CEL ZADANIA:
Podaj, w ilu wierszach poniższych pozycji występuje słowo „dimensions”. Napisz tylko liczbę.
____ DANE DO PRACY
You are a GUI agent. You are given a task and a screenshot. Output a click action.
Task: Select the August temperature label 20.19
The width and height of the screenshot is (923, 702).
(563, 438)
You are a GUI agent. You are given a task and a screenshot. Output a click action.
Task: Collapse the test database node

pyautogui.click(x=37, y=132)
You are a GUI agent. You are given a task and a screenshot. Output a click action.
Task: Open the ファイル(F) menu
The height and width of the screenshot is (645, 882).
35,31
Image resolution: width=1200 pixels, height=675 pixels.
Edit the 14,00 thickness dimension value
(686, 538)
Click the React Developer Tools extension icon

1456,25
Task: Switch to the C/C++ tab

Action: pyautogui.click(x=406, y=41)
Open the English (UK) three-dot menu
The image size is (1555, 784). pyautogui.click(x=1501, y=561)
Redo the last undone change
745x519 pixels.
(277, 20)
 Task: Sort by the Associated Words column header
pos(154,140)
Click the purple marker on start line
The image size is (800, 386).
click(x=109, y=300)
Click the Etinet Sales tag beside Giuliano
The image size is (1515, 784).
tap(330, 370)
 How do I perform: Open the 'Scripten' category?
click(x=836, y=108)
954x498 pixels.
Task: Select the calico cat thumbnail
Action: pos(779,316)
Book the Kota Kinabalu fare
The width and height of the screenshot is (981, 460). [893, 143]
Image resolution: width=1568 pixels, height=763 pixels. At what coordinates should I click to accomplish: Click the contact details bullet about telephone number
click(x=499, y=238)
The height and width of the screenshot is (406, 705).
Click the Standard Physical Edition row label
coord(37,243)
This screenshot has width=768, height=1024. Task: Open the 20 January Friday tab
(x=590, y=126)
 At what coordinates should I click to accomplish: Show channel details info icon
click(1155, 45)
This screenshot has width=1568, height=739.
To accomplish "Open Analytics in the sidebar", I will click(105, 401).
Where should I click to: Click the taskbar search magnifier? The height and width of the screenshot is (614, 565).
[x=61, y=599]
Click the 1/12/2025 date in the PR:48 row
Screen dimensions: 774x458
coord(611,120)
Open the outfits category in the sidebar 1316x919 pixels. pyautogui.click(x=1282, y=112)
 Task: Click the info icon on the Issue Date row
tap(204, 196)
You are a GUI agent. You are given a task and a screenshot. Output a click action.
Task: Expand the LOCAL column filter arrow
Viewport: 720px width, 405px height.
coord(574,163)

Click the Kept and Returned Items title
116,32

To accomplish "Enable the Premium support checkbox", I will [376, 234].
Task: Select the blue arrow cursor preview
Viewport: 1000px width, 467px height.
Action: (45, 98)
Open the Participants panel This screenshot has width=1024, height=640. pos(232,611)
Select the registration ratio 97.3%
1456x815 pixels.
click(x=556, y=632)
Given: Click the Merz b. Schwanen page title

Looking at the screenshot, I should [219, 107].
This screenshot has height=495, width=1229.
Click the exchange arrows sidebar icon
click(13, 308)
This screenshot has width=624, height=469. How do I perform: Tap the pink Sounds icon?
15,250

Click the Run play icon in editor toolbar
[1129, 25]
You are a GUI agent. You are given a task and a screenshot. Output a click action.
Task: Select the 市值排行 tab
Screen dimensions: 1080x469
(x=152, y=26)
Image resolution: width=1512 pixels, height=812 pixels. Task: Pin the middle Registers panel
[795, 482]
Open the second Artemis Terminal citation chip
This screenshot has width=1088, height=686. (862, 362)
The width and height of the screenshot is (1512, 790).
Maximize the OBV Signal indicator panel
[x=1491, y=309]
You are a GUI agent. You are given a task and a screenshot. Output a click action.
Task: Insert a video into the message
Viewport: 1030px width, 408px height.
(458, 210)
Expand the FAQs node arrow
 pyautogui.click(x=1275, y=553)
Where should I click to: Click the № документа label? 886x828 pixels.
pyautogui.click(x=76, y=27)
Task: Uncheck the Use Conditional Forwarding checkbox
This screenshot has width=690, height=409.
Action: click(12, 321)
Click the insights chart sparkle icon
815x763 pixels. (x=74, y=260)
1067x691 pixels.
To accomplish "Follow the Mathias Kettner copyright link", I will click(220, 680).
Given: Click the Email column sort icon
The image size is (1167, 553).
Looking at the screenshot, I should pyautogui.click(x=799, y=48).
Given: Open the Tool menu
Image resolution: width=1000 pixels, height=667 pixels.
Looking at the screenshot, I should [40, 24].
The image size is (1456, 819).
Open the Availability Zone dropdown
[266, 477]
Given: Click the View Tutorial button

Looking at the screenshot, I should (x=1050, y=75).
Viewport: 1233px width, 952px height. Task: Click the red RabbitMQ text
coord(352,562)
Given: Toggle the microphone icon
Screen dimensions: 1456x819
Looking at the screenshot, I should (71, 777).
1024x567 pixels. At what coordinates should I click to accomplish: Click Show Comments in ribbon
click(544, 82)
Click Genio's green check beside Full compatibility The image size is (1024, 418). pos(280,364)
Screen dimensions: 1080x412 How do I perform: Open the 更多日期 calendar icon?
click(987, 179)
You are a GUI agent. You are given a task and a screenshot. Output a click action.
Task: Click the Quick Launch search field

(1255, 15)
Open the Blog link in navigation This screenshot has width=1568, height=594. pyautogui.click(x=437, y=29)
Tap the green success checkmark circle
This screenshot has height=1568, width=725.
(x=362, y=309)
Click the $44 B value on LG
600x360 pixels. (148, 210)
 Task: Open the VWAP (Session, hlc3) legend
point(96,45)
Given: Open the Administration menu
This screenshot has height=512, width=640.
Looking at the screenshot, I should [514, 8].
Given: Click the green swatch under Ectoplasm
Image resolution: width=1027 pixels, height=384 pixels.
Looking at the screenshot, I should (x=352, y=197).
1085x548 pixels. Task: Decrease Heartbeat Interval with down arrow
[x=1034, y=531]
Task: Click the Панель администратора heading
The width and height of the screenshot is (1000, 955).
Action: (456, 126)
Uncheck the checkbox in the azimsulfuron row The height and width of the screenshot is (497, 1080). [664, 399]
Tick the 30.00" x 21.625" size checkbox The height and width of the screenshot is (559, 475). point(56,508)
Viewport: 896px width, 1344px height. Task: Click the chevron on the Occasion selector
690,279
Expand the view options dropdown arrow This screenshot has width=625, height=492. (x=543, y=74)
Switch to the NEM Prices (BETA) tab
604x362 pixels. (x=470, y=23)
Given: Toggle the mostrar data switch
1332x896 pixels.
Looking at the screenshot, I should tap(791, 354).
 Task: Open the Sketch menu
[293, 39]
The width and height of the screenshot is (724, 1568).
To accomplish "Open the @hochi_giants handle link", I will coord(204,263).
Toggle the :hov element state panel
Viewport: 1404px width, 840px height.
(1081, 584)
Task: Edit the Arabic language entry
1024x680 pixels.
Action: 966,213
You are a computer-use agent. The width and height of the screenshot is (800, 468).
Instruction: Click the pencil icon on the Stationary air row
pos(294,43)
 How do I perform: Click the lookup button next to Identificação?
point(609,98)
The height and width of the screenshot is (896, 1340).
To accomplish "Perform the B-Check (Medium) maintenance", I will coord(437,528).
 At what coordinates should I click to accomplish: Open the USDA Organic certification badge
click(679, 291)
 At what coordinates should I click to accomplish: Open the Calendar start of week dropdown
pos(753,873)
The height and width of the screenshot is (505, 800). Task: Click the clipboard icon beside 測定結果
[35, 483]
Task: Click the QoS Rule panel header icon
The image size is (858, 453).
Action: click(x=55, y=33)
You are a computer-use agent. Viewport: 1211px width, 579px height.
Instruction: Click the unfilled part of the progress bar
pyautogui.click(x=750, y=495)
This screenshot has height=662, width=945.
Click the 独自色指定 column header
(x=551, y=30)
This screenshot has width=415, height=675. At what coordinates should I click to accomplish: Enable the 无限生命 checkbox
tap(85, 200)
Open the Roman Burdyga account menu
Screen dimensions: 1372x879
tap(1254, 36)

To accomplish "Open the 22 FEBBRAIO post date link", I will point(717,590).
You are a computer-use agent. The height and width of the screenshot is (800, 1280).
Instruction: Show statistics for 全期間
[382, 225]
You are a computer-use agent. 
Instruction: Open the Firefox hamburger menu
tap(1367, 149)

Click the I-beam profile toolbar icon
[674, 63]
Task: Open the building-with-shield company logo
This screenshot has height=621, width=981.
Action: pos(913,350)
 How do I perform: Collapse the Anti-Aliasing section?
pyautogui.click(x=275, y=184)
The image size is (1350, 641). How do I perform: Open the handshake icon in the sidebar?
________
ODPOWIEDŹ:
5